Fishing and Painting

02021-05-14 | Uncategorized | 2 comments

I heard about the series “Painting with John” only recently and watched the first episode two nights ago. The John of the title is John Lurie, saxophonist of the band The Lounge Lizards, actor in several Jim Jarmusch movies – and probably more that I am not aware of – and now painter, writer, director, storyteller. The episodes are about twenty minutes long and consist of John Lurie working on a water color painting and telling stories. The pace is languid but here and there he throws a curve ball. The stories are great, especially as told in his gravely voice. This may be my favorite serial at the moment.

What I like about the new storytelling that has developed in the last decade out of TV and cable programming is that there is both a new very long format and a very short format. The best example of the new long format might be “Game of Thrones”, which is longer and larger in scope than any movie could be. It is not a serial in the sense of a TV show but rather it is experienced like an epic movie, a movie that would last three days and 16 minutes!

Then there is a new short format. I watched a series from India where each episode was around 10 to 15 minutes. Perhaps they were designed to be viewed during a commute, I wondered. But the episodes didn’t feel abbreviated, they felt complete in the way that short stories are as complete as a novel.

PS: I learned that there was a series called “Fishing with John” on TV in 1991.

2 Comments

  1. JaneParhamKatz

    I couldn’t get access to PAINTING WITH JOHN (without paying added $$).

    I liked a movie this week on Amazon Prime – IN SEARCH OF BEETHOVEN. It was in Ken Burns type documentary form. It shared many insights new to me, and the musicians speaking about B and performing his music were spectacular. What stood out to me was that B never doubted his own genius and was highly successful in his own era, though he never seemed to get in good health nor was he able to marry any of the women he loved.
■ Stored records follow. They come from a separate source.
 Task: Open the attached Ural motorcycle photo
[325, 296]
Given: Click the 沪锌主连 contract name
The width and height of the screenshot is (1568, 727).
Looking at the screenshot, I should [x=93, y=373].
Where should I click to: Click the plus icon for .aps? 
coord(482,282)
He was undisciplined in his behavior but absolutely disciplined in his music.

    I recalled a magic moment in my life, when I went to B’s House in Vienna, which had closed for the day, and I just sat for over an hour on a benäh in the back yard, until it was dark. No one bothered me. What I felt was indescribably sublime.
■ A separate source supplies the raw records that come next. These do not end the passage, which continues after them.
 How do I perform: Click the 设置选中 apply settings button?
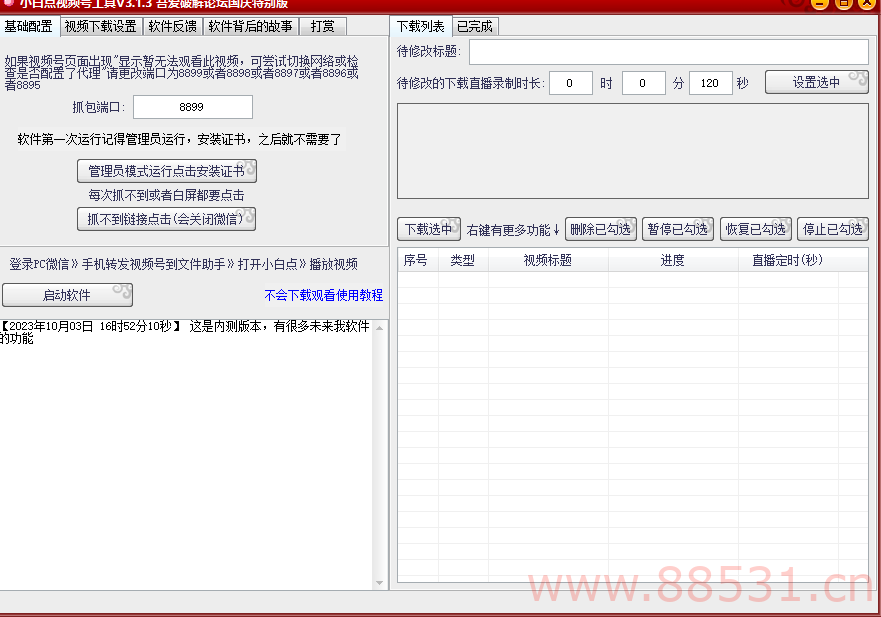[x=817, y=82]

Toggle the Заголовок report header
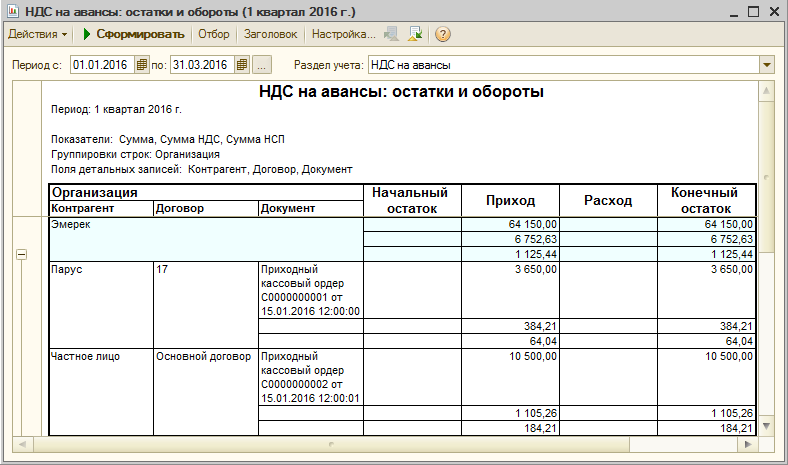tap(270, 34)
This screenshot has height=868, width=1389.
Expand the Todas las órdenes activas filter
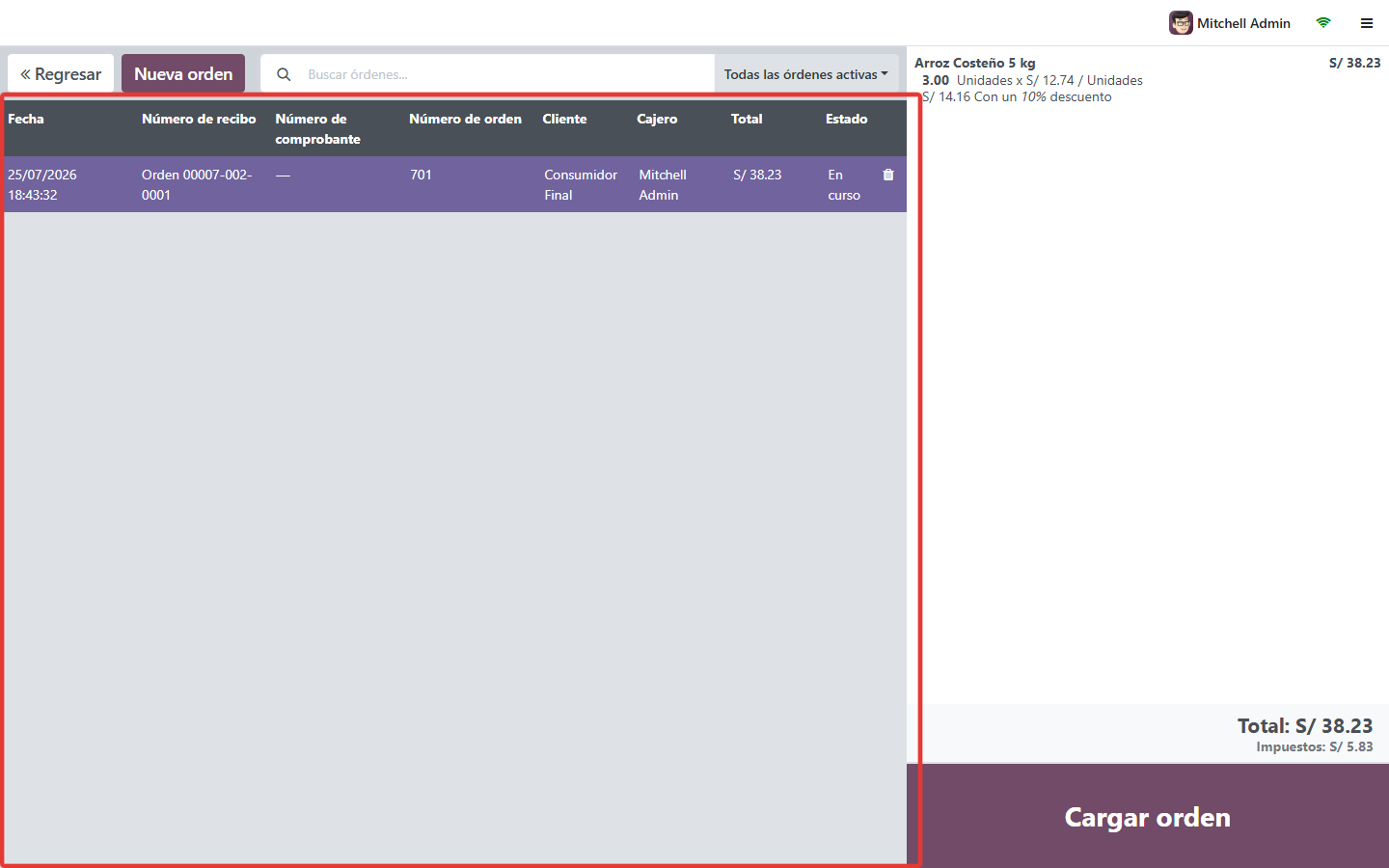pyautogui.click(x=806, y=74)
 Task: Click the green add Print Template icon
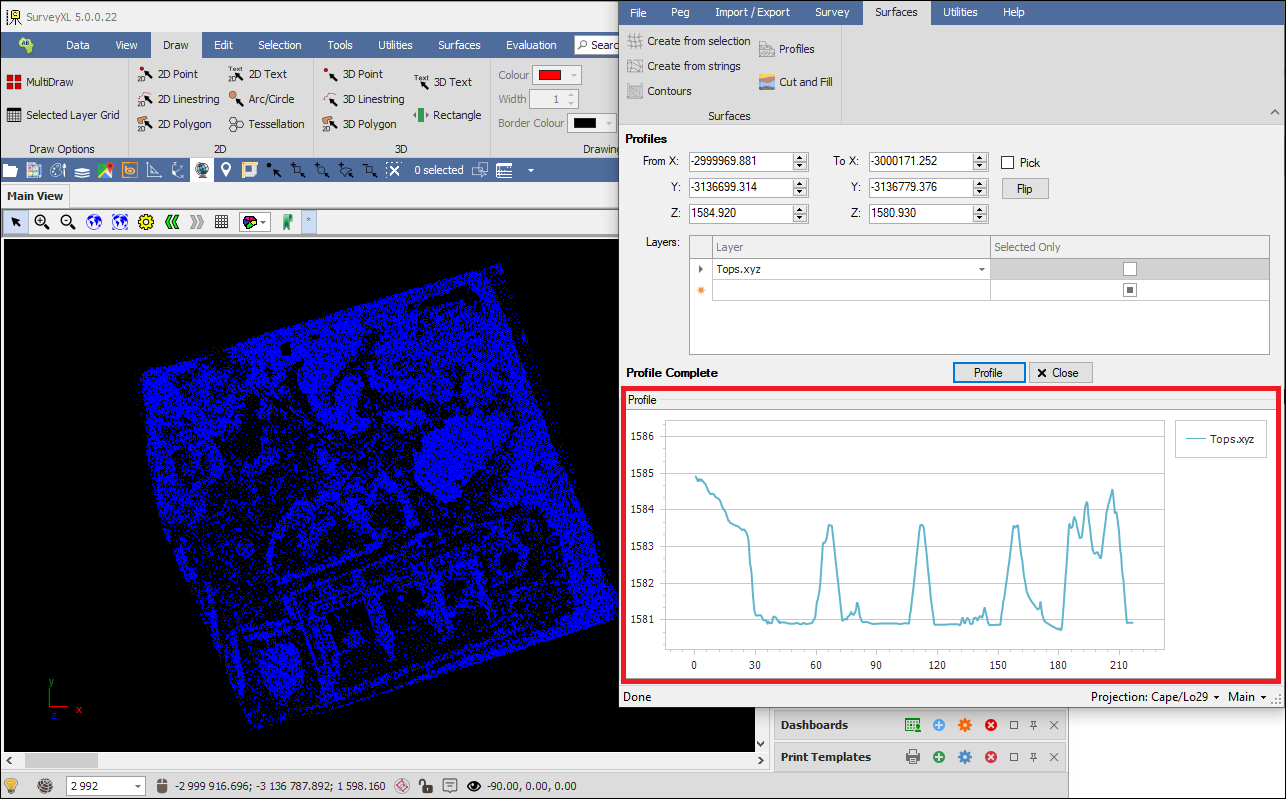(938, 757)
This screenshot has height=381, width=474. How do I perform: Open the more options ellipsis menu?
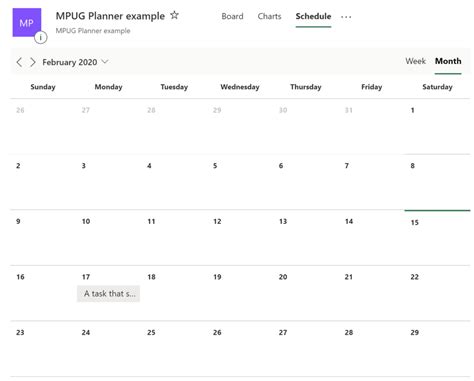346,17
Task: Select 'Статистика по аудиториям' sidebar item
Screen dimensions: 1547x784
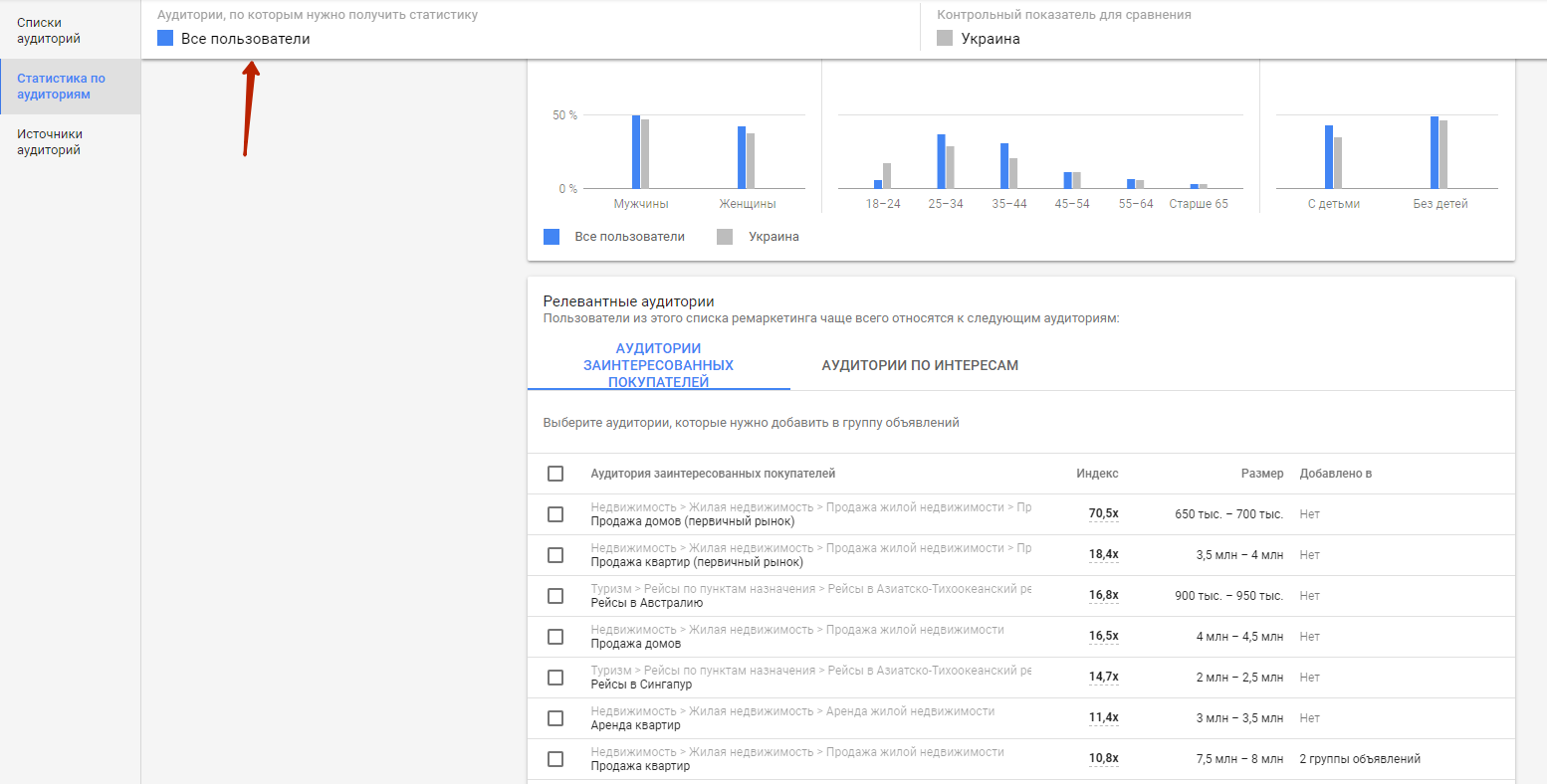Action: [61, 87]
    There was a discussion on CBS SUNDAY MORNING yesterday about how to deal with artists who create great work but are personally objectionable or even criminal. One view scary to me was that an artist who is morally offensive should not be exhibited. Think of all the artists, actors, writers, etc., who would have to be “canceled.” Besides, I don’t think immorality is reserved for artists. What I feel is: let the work of art stand on its merit and don’t butt in to the artist’s personal life! If he commits a crime, he will face the consequences of the law, but don’t hide his work.

    Reply
  2. JaneParhamKatz

    Change “benäh” to BENCH! (My computer has Trouble speaking English!)